Apart from the lush green weather and occasional storm, things are quiet. There are a few tour companies that scale down for this time of year, so it’s worth checking ahead of time to make sure you don’t get caught off guard by a “closed for the holidays” sign.
All in all though, I really enjoy the quiet laid-back vibe, and having the beach all to myself. (Okay, I’m exaggerating, there may be a few other people on the beach, and several dogs… but it is nice and quiet.)
The answer to that question lies entirely with you. My suggestion is always the same. Ask yourself what you want to accomplish with your trip.
If the answer is that you want to see all there is to see and do all there is to do, then I recommend a visit in late November or February. The rates aren’t as high but the season is in full swing and the drier weather won’t interfere with any tours you might wish to take.

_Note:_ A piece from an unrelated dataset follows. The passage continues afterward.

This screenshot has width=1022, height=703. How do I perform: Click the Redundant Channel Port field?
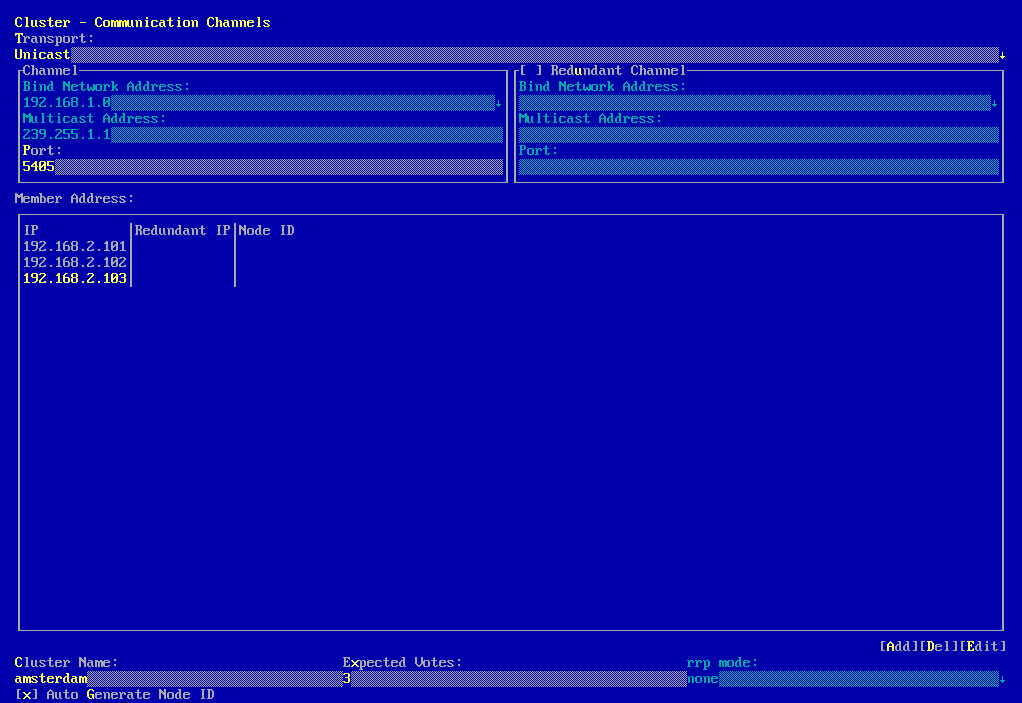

If the answer is that you want to get away from the daily grind, slow down and get in tune with nature, then I would recommend May/June or early November (I love November - can you tell?) This time of year will give you the most peace, and the lowest rates, while still enjoying the beauty of lush greenery, plenty of wildlife, and quiet beaches. Book your outings in the morning and spend your afternoons reading a book in the hammock and listening to the music of the rain on the leaves.
Whenever you decide to visit my new home, you’ll find a warm welcome and a happy, carefree lifestyle, so pick a season that appeals to you and come on down. There’s beer in the cooler and a hammock with your name on it.
Pura Vida!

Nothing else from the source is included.